(openPR) Ein Buch kaufen, das Buch lesen, das Buch ins Regal stellen, das war gestern. "Ernteopfer", der neue Kriminalroman von Harald Schneider bietet mehr als das Übliche. Über das Internet kann der geneigte Krimifan detailgenaue Satellitenaufnahmen der Handlungsorte besuchen und sich alles plastisch vor Augen führen. Doch auch das Buch selbst wartet mit so mancher Überraschung auf. "Ernteopfer" ist die moderne Art, Kriminalromane mehrdimensional zu erleben.
Krimifans dürfen sich freuen: Soeben ist "Ernteopfer" im Gmeiner-Krimiverlag erschienen, ein spannender und zugleich humorvoll geschriebener Kriminalroman, der mehr ist als nur ein Buch. Dem Leser werden reichlich Zugaben präsentiert. So finden sich beispielsweise auf der Homepage des Autors Harald Schneider Links zu Satellitenaufnahmen, auf denen die meisten Handlungsorte seines neuesten Werkes betrachtet werden können. Fast nach Belieben kann der interessierte Leser in die Aufnahmen reinzoomen oder sich einen Überblick über das regionale Gebiet machen. Doch damit nicht genug, die Aufnahmen werden mit den Bezügen zum Roman genaustens erklärt und mit weiteren Informationen vertieft. Doch Vorsicht ist geboten, schnell verschwimmen die Grenzen zwischen Fiktion und Realität.

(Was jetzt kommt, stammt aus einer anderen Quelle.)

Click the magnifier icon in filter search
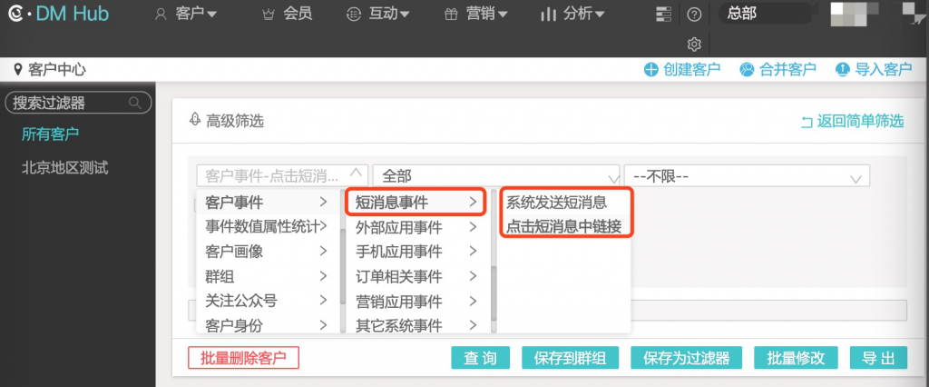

Wer einmal Agatha Christie gelesen hat, wird das im Buch integrierte, ausführliche Personenglossar zu schätzen wissen. Und wie es sich für einen modernen Kriminalroman gehört, findet sich folgerichtig auch ein Orteglossar, der die einzelnen Handlungsorte der Geschichte humorvoll näher beschreibt.
"Ernteopfer" - mehr als nur ein Buch lesen.
Neuerscheinung Februar 2008 im Gmeiner-Verlag.